Alum Creek Lake (Delaware County) – Anglers are successfully trolling for saugeyes with worm harnesses and bottom bouncers. Keep the bait in about eight to 15 feet of water for the best bite. Some incidental catches of bass and crappies are also being reported on the harnesses. The largest fish being reported is right around the 20-inch mark, and several are reporting catching limits of fish.

Hoover Reservoir (Franklin, Delaware counties) – Crappies are the main target for anglers at this reservoir near Columbus’ northern suburbs. Anglers are catching them on minnows fished on the bottom. Some are even trolling minnows to catch crappies. Fish anywhere from 10 to 15 feet of water for the best bite. Largemouth bass is also a popular quarry at this lake. Fish for them among the rocky areas along the shoreline.
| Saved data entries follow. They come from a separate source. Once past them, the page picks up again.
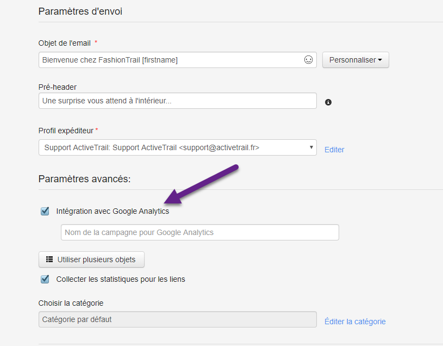Viewport: 443px width, 346px height.
Task: Click the list icon on Utiliser plusieurs objets
Action: (49, 260)
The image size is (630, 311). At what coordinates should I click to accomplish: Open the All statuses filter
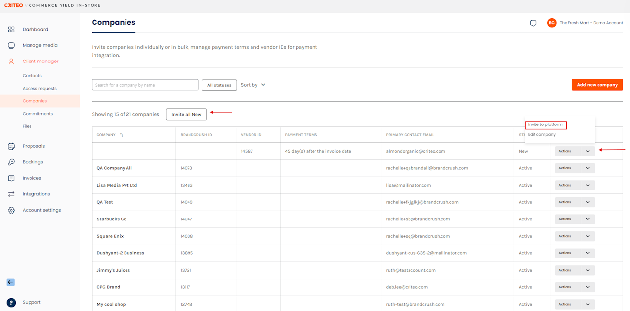pyautogui.click(x=219, y=85)
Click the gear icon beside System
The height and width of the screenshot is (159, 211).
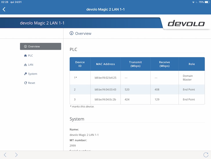(x=26, y=74)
Nightcrawlers, either live or plastics, will produce fish. Anglers are also catching channel catfish on prepared baits or small crankbaits.

Buckeye Lake (Fairfield, Licking, Perry counties) – Saugeyes can be caught by anglers trolling or casting crankbaits. If that doesn’t work, you can always give the lake’s channel catfish a try. These good eaters bite readily on nightcrawlers fished under a bobber. Fish the bait shallow for catfish.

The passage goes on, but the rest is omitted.